Why ''sounds are judged longer than lights'': Application of a model of the internal clock in humans

Author(s): Edwards, H., Fakhri, M., Percival, A.

Journal/Book: Q J Exp Psychol [B]. 1998; 51: 27 Church Rd, Hove BN3 2FA, East Sussex, England. Psychology Press. 97-120.

Abstract: Three experiments, using temporal generalization and verbal estimation methods, studied judgements of duration of auditory (500-Hz tone) and visual (14-cm blue square) stimuli. With both methods, auditory stimuli were judged longer, and less variable, than visual ones. The verbal estimation experiments used stimuli from 77 to 1183 msec in length, and the slope of the function relating mean estimate to real length differed between modalities (but the intercept did not), consistent with the idea that a pacemaker generating duration representations ran faster for auditory than for visual stimuli.
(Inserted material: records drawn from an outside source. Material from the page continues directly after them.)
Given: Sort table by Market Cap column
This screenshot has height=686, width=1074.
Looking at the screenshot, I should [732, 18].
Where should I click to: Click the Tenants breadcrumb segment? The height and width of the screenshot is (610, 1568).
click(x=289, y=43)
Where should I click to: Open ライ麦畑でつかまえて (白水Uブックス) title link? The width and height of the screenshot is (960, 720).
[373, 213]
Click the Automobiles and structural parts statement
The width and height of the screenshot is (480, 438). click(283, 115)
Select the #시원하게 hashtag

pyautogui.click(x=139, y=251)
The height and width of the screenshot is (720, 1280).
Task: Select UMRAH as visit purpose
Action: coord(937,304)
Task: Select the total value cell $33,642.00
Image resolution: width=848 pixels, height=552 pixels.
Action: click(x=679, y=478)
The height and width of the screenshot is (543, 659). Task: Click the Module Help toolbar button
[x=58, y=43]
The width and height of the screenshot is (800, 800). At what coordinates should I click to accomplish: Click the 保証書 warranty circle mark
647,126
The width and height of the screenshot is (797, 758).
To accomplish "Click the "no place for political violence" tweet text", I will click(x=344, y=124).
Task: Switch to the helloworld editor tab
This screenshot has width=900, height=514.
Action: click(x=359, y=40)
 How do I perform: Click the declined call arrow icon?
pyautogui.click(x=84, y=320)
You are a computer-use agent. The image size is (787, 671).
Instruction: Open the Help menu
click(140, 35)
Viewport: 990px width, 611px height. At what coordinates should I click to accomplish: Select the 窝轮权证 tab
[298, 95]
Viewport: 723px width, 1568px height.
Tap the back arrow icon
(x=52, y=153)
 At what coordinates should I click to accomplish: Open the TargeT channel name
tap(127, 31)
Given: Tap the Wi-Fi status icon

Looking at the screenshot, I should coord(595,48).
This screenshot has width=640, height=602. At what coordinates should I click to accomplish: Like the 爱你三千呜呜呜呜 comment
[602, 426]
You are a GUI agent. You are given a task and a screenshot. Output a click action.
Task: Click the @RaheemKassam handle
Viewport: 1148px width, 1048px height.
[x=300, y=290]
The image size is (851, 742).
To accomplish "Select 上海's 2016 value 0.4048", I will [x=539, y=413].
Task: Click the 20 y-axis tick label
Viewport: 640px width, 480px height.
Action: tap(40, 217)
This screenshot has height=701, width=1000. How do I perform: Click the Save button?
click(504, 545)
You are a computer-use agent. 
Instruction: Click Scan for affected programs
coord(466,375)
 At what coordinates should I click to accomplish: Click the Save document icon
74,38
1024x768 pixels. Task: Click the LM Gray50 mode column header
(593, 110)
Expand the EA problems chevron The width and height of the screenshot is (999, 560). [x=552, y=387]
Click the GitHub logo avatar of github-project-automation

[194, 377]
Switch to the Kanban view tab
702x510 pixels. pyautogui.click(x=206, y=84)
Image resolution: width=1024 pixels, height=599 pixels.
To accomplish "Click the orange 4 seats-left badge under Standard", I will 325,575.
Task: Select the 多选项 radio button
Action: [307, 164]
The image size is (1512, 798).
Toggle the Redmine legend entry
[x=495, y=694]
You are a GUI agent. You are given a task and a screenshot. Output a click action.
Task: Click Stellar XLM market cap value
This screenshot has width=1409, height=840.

The different variability of auditory and visual stimuli was attributed to differential variability in the operation of a switch of a pacemaker-accumulator clock, and experimental data suggested that such switch effects were separable from changes in pacemaker speed. Overall, the work showed how a clock model consistent with scalar timing theory the leading account of animal timing, can address an issue derived from the classical literature on human time perception.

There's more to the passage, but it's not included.